Supe que Carlos iba perdiendo facultades paulatinamente a
causa de su enfermedad. Distancié mi contacto con él para que recibiera los
cuidados que cada vez necesitaba más, especialmente de su mujer, Carmen Gloria. El pasado 29 de septiembre le escribí
felicitándole por su cumpleaños. “Espero verte en diciembre, iré a Madrid a
dejarte un regalo”, le dije en mi último mensaje. Trece días después, moría en
su domicilio. “Carlos ha fallecido”, me escribía Carmen a
través del propio móvil de su marido. Yo no tenía consuelo durante aquellas
horas en las que muchos amigos me comentaron el obituario pública y privadamente. Cuatro días después,
Carmen me volvía a escribir. “Olvidé decirte que no te contestó porque ya se
encontraba mal. Le hubiera hecho mucha ilusión. Gracias por tu cariño hacia
él”. Le dije a Carlos en el mensaje que iba a ir a Madrid porque era mi deseo entregarle un ejemplar de mi libro Las bandas sonoras para despedir los días, que en estas semanas se encuentra en imprenta y la editorial Círculo Rojo publicará a principios del citado mes. Lo siento mucho, querido amigo: he llegado tarde, aunque no tanto como otros del stablishment que no te han reconocido en vida todo lo que le has dado al séptimo arte y a millones de sus seguidores.

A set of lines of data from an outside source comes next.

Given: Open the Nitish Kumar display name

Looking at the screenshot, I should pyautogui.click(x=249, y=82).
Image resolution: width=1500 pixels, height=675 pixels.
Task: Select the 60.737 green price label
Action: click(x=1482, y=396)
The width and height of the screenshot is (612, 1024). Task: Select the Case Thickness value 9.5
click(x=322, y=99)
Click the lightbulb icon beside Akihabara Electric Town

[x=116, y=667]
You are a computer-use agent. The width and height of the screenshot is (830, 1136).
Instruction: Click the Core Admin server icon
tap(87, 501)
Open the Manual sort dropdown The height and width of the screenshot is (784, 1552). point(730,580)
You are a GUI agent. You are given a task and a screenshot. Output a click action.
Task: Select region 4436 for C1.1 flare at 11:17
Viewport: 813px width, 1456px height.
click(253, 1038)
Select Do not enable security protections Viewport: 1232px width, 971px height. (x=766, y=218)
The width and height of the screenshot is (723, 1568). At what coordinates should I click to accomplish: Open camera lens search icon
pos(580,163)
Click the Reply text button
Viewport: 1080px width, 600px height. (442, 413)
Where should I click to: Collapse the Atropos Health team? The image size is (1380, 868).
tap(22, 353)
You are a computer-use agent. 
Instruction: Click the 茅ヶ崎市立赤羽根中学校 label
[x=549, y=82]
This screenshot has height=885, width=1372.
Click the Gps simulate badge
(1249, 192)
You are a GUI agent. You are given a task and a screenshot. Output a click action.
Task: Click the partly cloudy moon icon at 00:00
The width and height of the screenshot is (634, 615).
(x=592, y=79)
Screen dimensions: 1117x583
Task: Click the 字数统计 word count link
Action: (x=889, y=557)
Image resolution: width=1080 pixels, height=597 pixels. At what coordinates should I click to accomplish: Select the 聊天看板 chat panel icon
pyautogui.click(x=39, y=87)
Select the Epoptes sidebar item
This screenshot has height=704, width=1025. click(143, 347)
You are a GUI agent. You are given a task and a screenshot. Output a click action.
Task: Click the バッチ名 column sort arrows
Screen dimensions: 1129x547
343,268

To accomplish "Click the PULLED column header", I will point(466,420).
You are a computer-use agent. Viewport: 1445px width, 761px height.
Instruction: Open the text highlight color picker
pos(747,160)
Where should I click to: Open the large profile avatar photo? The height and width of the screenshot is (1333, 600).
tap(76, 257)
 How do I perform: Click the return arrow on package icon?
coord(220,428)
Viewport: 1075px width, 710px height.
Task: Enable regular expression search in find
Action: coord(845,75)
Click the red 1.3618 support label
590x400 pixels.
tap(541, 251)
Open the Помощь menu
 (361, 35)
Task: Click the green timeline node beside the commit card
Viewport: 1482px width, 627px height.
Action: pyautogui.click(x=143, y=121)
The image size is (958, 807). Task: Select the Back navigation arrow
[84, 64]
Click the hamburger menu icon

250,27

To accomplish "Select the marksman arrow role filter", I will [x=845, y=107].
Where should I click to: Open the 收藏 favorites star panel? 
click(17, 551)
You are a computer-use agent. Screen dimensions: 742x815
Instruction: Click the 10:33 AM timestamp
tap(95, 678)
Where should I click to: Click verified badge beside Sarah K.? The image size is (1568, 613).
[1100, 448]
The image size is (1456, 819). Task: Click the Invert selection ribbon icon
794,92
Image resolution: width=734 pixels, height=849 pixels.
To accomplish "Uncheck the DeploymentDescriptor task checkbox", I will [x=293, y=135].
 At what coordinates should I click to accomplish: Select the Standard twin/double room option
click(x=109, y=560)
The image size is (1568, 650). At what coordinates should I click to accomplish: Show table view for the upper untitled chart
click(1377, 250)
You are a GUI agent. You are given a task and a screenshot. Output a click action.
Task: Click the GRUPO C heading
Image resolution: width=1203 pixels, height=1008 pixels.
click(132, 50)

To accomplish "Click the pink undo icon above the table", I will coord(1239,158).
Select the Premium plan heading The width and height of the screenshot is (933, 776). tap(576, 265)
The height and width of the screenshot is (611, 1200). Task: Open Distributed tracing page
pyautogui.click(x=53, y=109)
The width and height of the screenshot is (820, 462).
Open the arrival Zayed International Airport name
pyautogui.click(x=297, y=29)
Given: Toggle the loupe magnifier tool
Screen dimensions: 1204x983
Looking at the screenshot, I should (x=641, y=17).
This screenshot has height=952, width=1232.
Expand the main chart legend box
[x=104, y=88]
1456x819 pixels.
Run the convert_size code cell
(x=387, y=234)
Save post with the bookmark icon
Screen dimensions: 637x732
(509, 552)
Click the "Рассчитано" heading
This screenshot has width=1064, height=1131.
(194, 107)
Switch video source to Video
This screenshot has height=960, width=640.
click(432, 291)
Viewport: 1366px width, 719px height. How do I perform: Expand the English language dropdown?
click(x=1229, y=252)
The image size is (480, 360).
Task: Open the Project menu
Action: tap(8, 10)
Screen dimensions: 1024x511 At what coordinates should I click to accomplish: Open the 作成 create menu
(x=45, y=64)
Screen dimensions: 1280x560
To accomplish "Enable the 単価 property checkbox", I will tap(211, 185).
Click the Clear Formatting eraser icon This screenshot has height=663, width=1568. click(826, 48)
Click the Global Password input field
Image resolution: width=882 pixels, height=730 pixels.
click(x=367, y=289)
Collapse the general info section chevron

Se ha ido quien me convirtió en un enfervorizado amante de "la cosa esta del cine", guio mis pasos sin saberlo a la hora de escoger mi profesión y me demostró su humildad, su caballerosidad y su
generosidad. Cruel paradoja que haya sido por culpa de esa enfermedad que todo
lo borra, haciendo mella en quien jamás olvidaba los detalles de aquello que más
amaba: las películas que le acompañaron a lo largo de su vida.